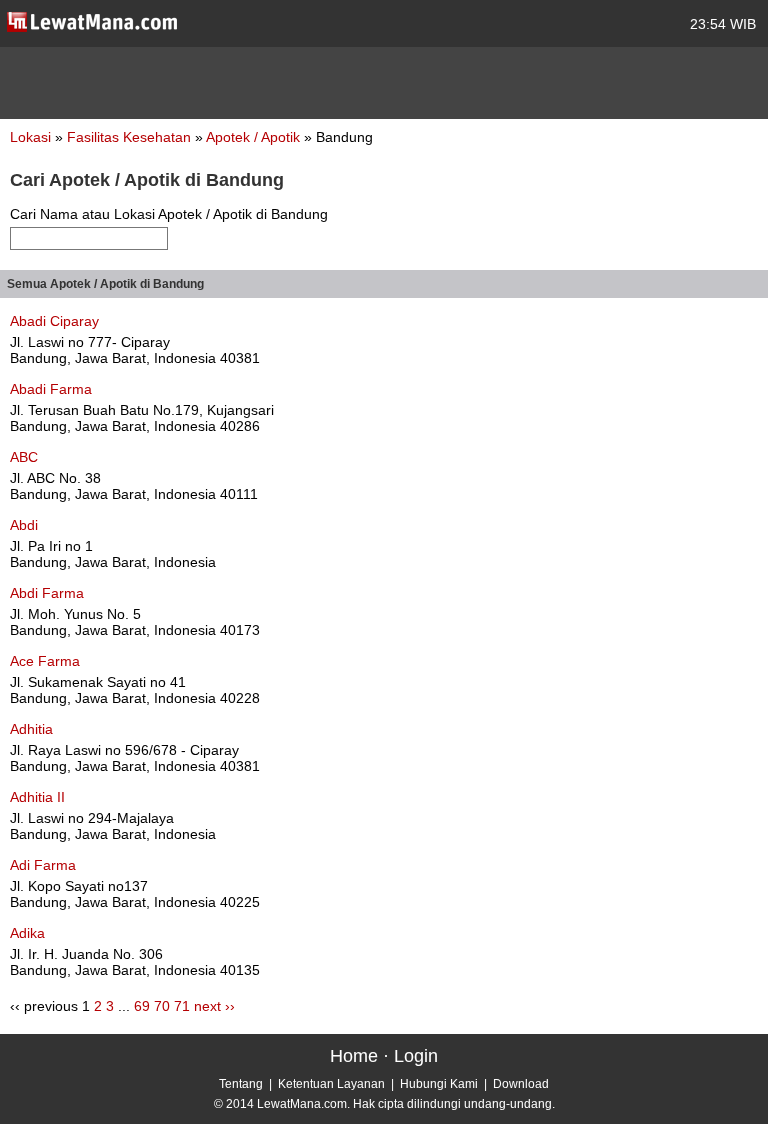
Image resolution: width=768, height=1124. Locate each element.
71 (182, 1006)
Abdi (24, 525)
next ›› (214, 1006)
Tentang (241, 1084)
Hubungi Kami (439, 1084)
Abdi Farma (47, 593)
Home (354, 1056)
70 (162, 1006)
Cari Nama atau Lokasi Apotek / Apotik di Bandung (169, 214)
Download (521, 1084)
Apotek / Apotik (255, 137)
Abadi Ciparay (54, 321)
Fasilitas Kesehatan (131, 137)
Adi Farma (43, 865)
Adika (27, 933)
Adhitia (31, 729)
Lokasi (30, 137)
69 (142, 1006)
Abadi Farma (51, 389)
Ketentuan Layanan (331, 1084)
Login (416, 1056)
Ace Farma (45, 661)
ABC (24, 457)
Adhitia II (37, 797)
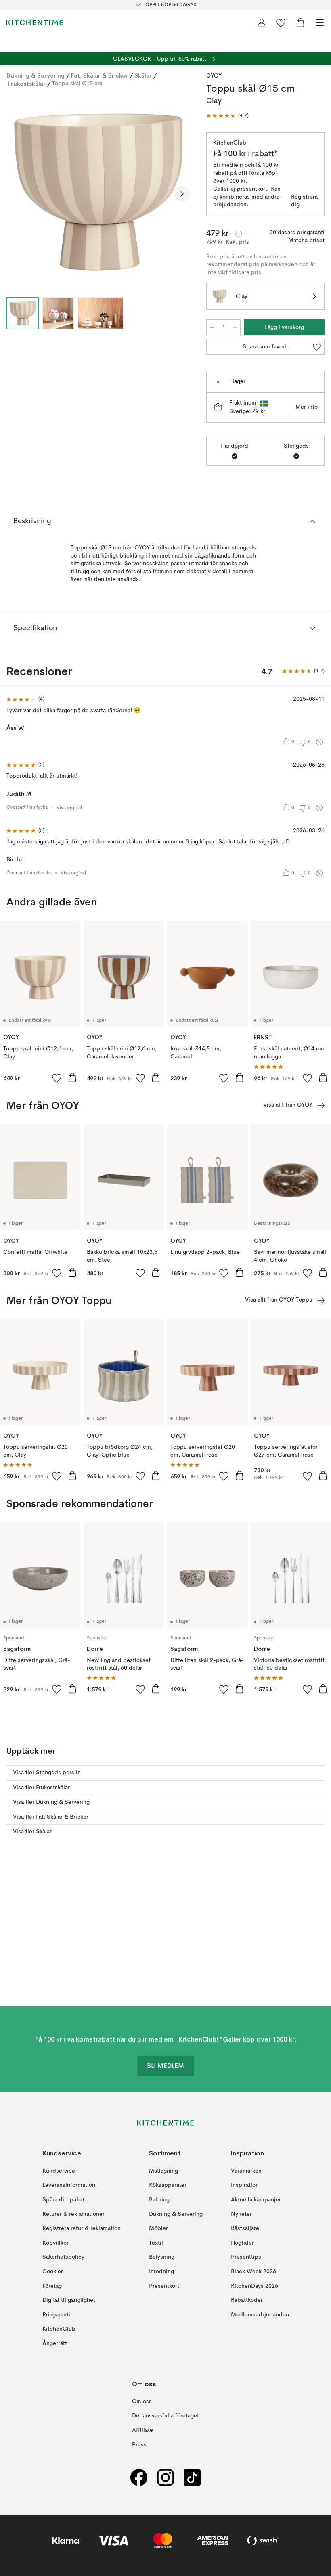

^^^^

Instructions to follow: Which lines of the records contain "Lokasi"? Show each of them.

Expected output:
Cari Nama atau Lokasi Apotek / Apotik di Bandung (169, 214)
Lokasi (30, 137)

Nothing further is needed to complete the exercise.